Ford is tripling the size of its autonomous fleet in 2017 as it plans to make an autonomous vehicle ready for the public by 2021.

With a goal of launching its first completely driverless cars by 2021, Ford Motor Co. will triple the size of its test fleet next year, the automaker announced on Wednesday.

The automaker offered a sneak peek at the next-generation Fusion Hybrid sedans it will use in its test fleet. Currently, there are 30 of those vehicles in operation in Arizona, California and Michigan. The fleet will reach 90 vehicles by the end of 2017.
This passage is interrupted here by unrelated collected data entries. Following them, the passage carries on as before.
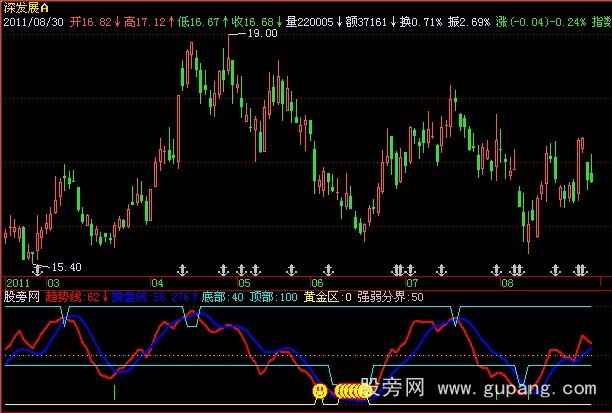Image resolution: width=612 pixels, height=413 pixels.
Task: Click the info marker icon just before the 06 label
Action: [x=291, y=270]
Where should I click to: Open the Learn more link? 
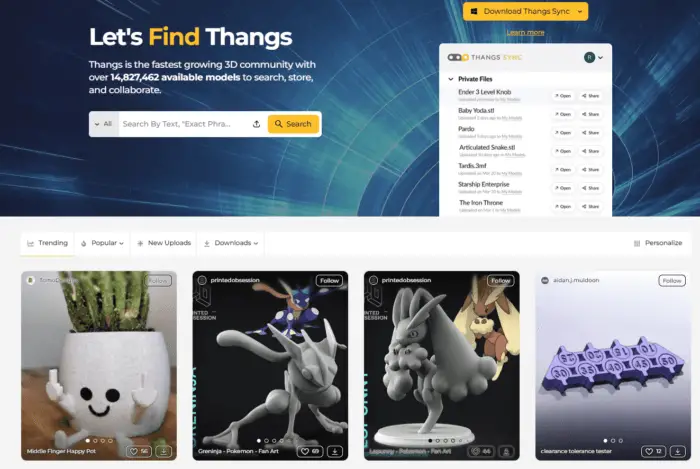coord(525,32)
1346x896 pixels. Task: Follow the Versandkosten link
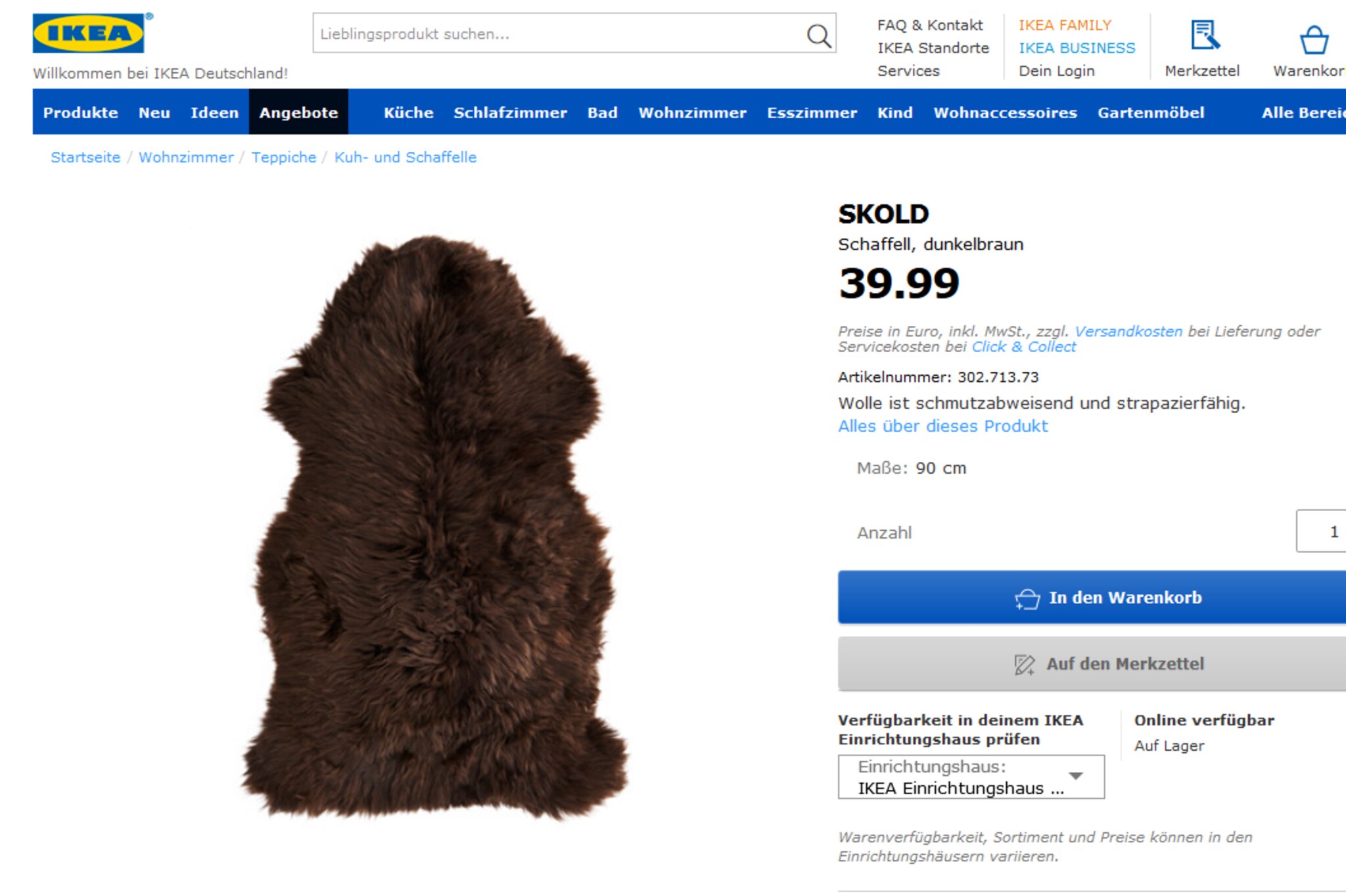1128,332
“The new vehicle uses the current Ford autonomous vehicle platform, but ups the processing power with new computer hardware,” Ford said in a statement. “Electrical controls are closer to production-ready, and adjustments to the sensor technology, including placement, allow the car to better see what’s around it.”
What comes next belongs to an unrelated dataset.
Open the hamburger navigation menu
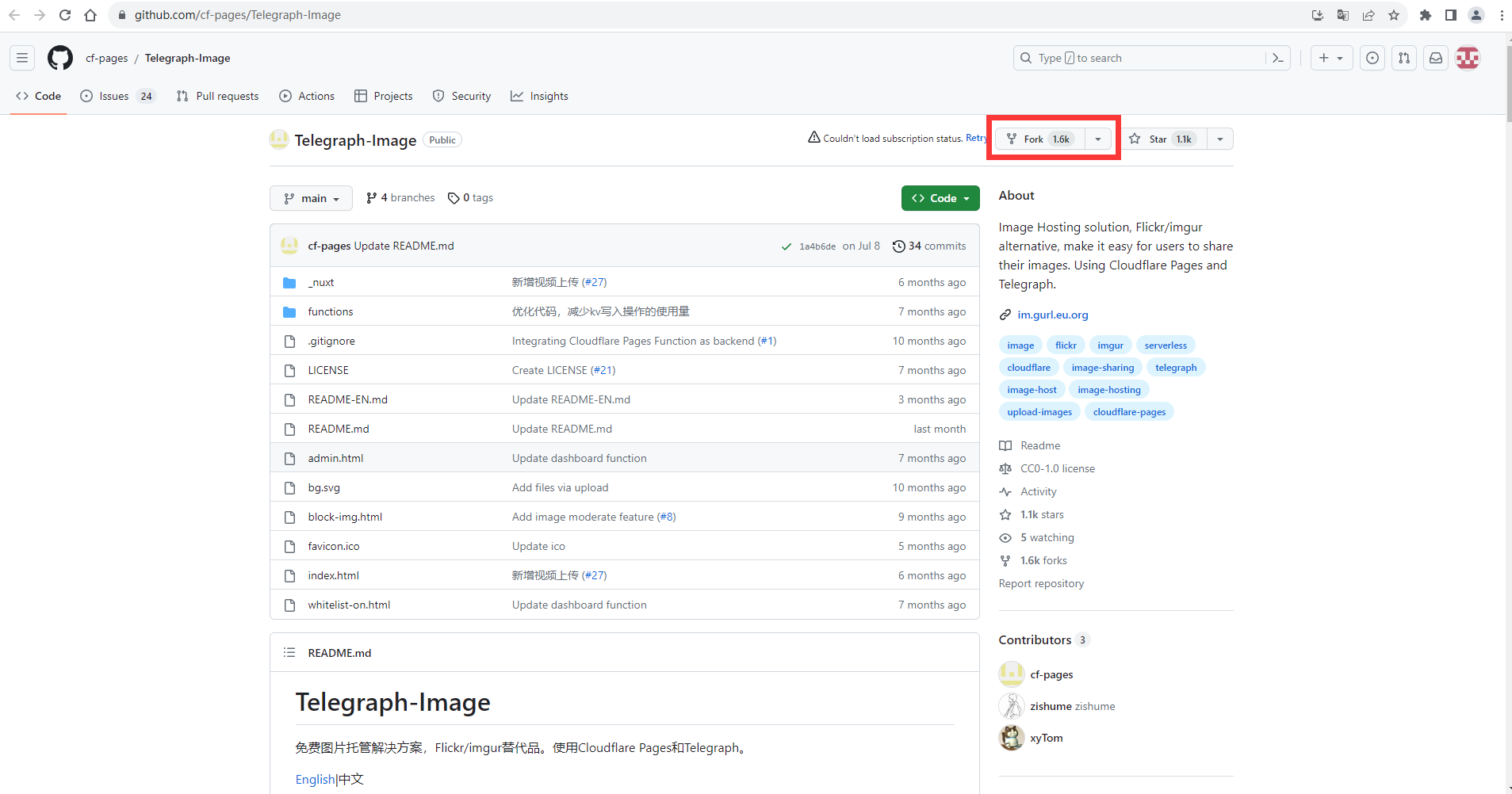 [22, 58]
One of the biggest changes will come in the form of updated LiDAR sensors – or more accurately, the high-definition, laser-based devices will shrink in size dramatically. Earlier versions were about the size of a softball. The revised devices are no bigger than a hockey puck. And only two are needed, rather than the four on the older Fusion Hybrids.

LiDAR is used to create a detailed, three-dimensional image of the world, that data “fused” with information from onboard radar and cameras to help the vehicle navigate the road safely.

Ford is using the next generation in LiDAR, which is now only the size of a hockey puck.

As with the current generation test vehicles, the new sedans will still require a human “operator” to remain behind the wheel, ready to assume control instantly in an emergency. That is the path that most manufacturers are taking as they prepare to put the first fully autonomous vehicles on the road by sometime early in the coming decade.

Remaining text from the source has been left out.